Abmahnung versus Antisemitismus: Diese Linke hat fertig!

Andrej Hermlin ist ein Mitglied der Partei, das mit Sicherheit nicht zu Gysis “zehnprozentiger Spinnerreserve” gehört. Als Träger eines großen Namens gehört er zur kulturellen Parteielite mit korrekter Familienbiografie und dem “Flair” (Ost-)Berliner Bohème. Umso denkwürdiger war es, dass ein öffentlicher Plausch auf einer der unzähligen Veranstaltungen, auf denen sich Gysi als Gentlemanlinker mit einem Hauch Schlitzohrigkeit präsentieren wollte, so einen ganz anderen Verlauf nahm. Hermlin fiel aus seiner Rolle des linksintellektuellen Parteifeigenblatts mit Stichwortgeberfunktion und resümierte vor “laufendem” Publikum, dass die Linke neben vielen anderen, eben auch ein Antisemitismusproblem habe. Einen Mann wie Hermlin kann auch Gysi nicht einfach “übergehen”. Gysi musste kleinlaut Probleme einräumen und Besserung geloben. Der Tagesspiegel fand die geschilderte Szenerie informationsbedeutend und nahm diese überraschend lebendige Randnotiz zum Anlass, das Thema Antisemitismus und Die Linke beobachtungsgenau zu sezieren. Das Ergebnis ist eindeutig: In der Partei gibt es nicht nur vereinzelte Stimmen antisemitischer Propagandainszenierung, sondern ganze Strukturen die unter dem Deckmantel antiimperialistischer Wirkungsmacht, den Staat Israel als Dreh- und Angelpunkt des neuen Weltübels postulieren. Ein staatsgeografischer Antisemitismus, der nicht etwa im Ansatz stecken geblieben ist, sondern nur auf seine Entfaltung ins Altbekannte wartet (“Der Jude als Weltübel”). Nicht von ungefähr erkennt der Tagesspiegel die neostalinistische Sekte Marx 21 als Koordinationszentrum dieses Schlags gegen das geschichtsbewusste linksbürgerliche und demokratische Milieu in der Partei. Damit rückt erstmalig das westdeutsche Zentrum der Ewiggestrigen, in aller Bedeutungsschwere, in den öffentlichen Mittelpunkt der Frage nach extremistischen Netzwerken in der Partei Die Linke. Man darf getrost resümieren: Endlich!

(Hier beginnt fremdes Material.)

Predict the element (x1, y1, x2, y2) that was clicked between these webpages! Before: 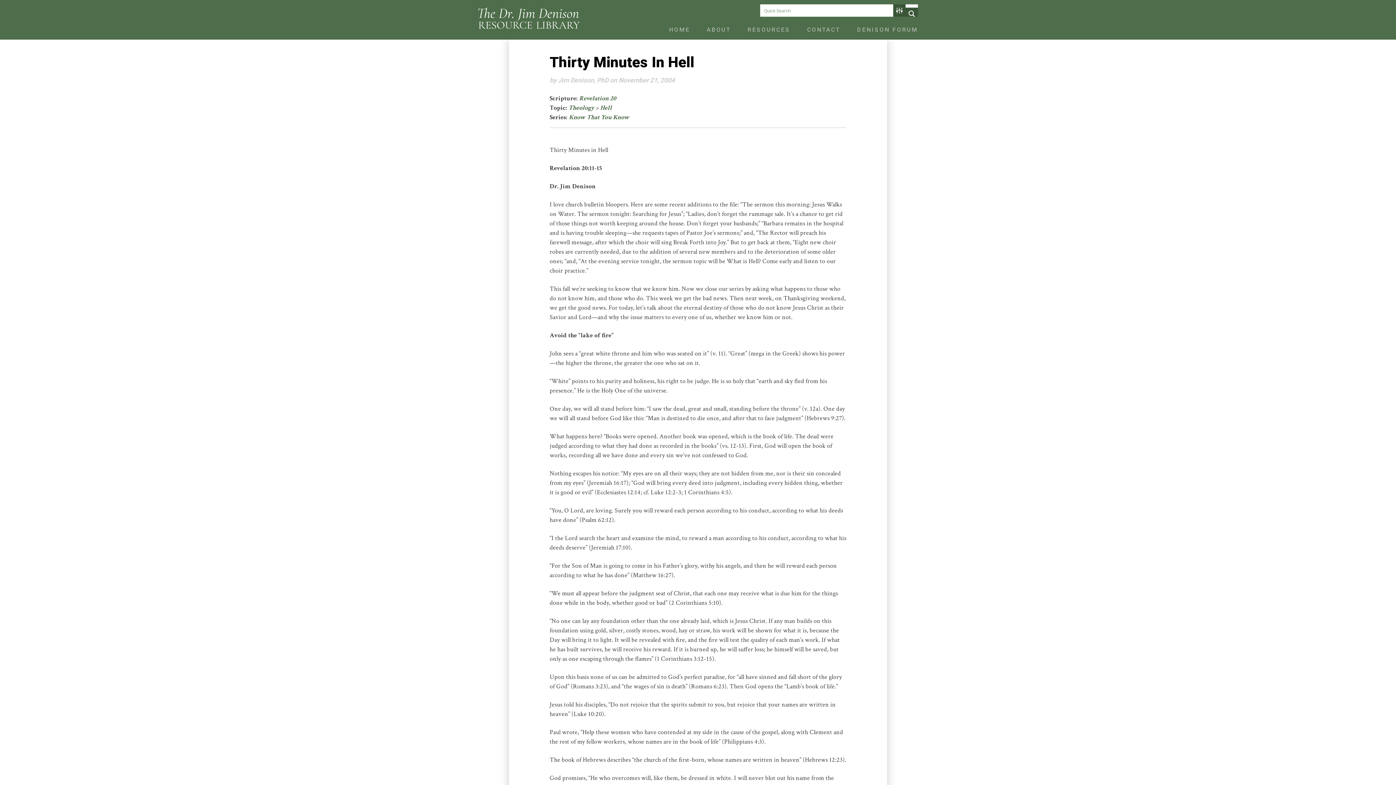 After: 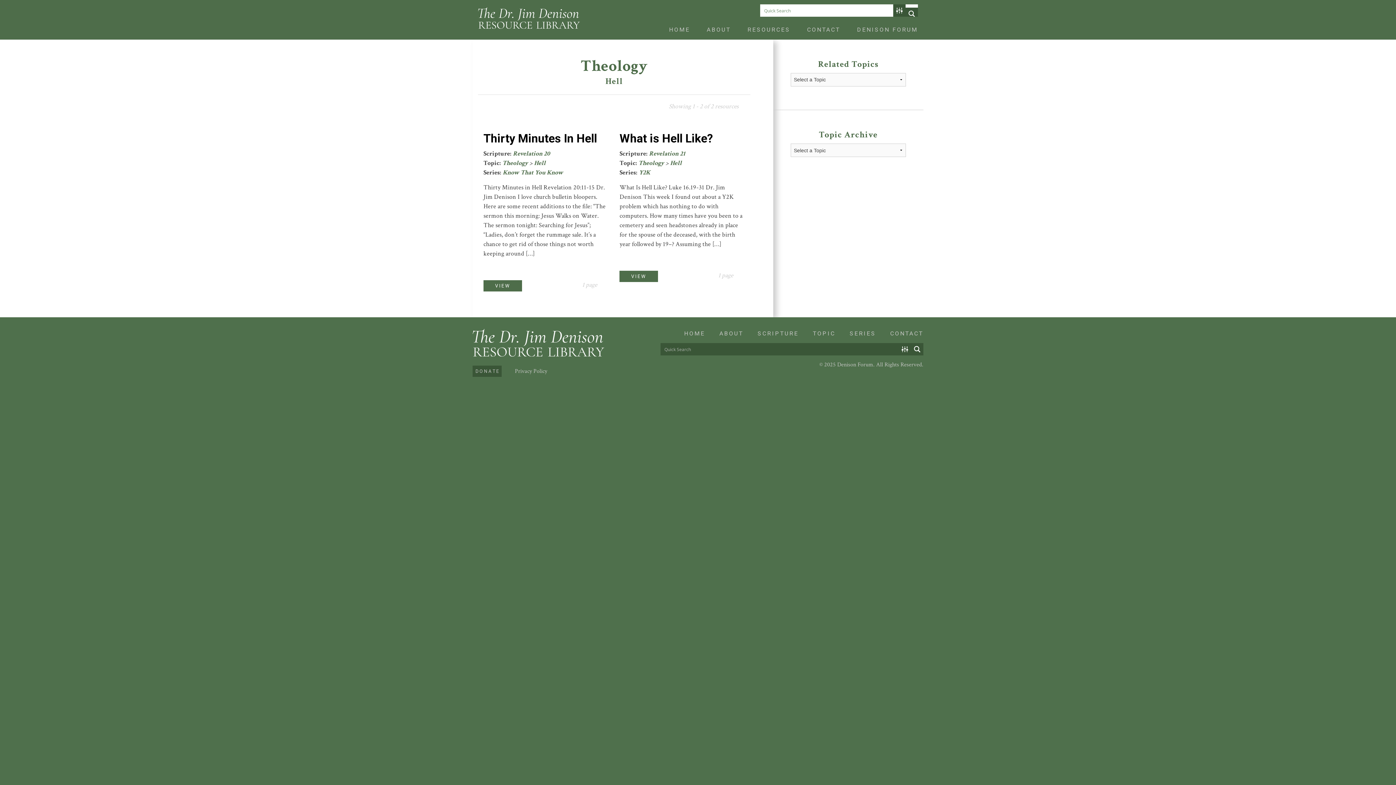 Action: bbox: (600, 103, 612, 111) label: Hell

Diese an sich positive Entwicklung ist allein schon deshalb ein Hoffnungsschimmer der Kritiker von Marx 21, weil es immer offensichtlicher wird, dass der ostdeutsche Reformflügel der Partei komplett unfähig ist, ernstzunehmend gegen die autoritäre Politsekte und ihre nicht wenigen Unterstützer in den Westverbänden vorzugehen. Sinnbildlich wird dies, wenn im selben Artikel die brandenburgische Bundestagsabgeordnete Dagmar Enkelmann, ihres Zeichens parlamentarische Geschäftsführerin der Fraktion, nun eingestehen muss, dass es auch im Mitarbeiterstab der Fraktion antisemitische Tendenzen gibt. Denn wie ist es sonst zu erklären, dass Enkelmann ernsthaft erwägt, gegen derlei rassistische Weltbilder mittels arbeitsrechtlicher Abmahnungen vorgehen zu wollen; Abmahnung versus Antisemitismus? Es kann kein hilfsloseres Zeichen dafür geben, dass selbst gestandenen PolitikerInnen im innerparteilichen Meinungskampf gegen extremistische Tendenzen zunehmend die Luft ausgeht. Der Abmahnungsversuch ist gleichbedeutend mit der Hoffnung, dass das Thema nicht grundsätzlich angepackt werden muss, sondern lediglich die öffentliche Kenntlichmachung des Problems verhindert werden kann. Denn eine Abmahnung wegen antisemitischer Überzeugungen kann in einem Tendenzbetrieb wie der Partei Die Linke eigentlich nur die außerordentliche Kündigung zur Folge haben, es sei denn, Enkelmann ist der Grundüberzeugung, dass Abmahnungen aus Gesinnungstätern Opferanwälte machen. Eine bizarre Logik die lediglich eine völlige Strategielosigkeit in den Reihen des Reformblocks zu charakterisieren vermag. Ganz zu schweigen davon, dass dieser Ansatz gegen möglicherweise antisemitische Abgeordnete (die diese Mitarbeiter schlussendlich angestellt haben) völlig ins Leere läuft.

Diese Desorientierung kommt nicht von ungefähr. Es war ja leider gerade Gregor Gysi, der die Splittergruppe Marx 21 immer wieder aufwertete und die finanziell, unter anderem vom Neuen Deutschland, gut ausgestatteten Kongresse der extremistischen Vereinigung gerne als aktiver Teilnehmer innerparteilich legitimierte. Da durfte dann auch Oskar Lafontaine nicht hinten anstehen. Auch er ist, wie auf dem jetzt stattgefundenen Kongress, gern gesehener Gast auf den Veranstaltungen der jung-dynamischen Neostalinisten mit der irreführenden trotzkistischen Selbsteinschätzung. Doch allein schon das ideologisch überholte Motto “Marx-is-Muss” deutet an, dass die Diktatur des Proletariats Diktum und Wegweiser der Handlungsweise von Marx 21 ist. Dass es eine ideologisch-ethische Schande ist, die Philosophie eines Menschen zum Muss zu erheben, diese Spitzfindigkeit übersahen und übersehen wohl die Parteipatriarchen nur zu gerne bei ihren Legitimierungsbesuchen. Wohl nicht von ungefähr, offenbart sich hier doch das zentrale Leitbild extremistischer Sekten vollends: Die Gleichschaltung. Insbesondere dem Aufbau der westdeutschen Landesverbände haben Lafontaine & Co. damit einen Bärendienst erwiesen. Die aktuell stattfindende Spaltung durch Austritt des linksbürgerlichen und linksintellektuellen Lagers in den Westverbänden, haben sie damit zu einem großen Teil mitzuverantworten.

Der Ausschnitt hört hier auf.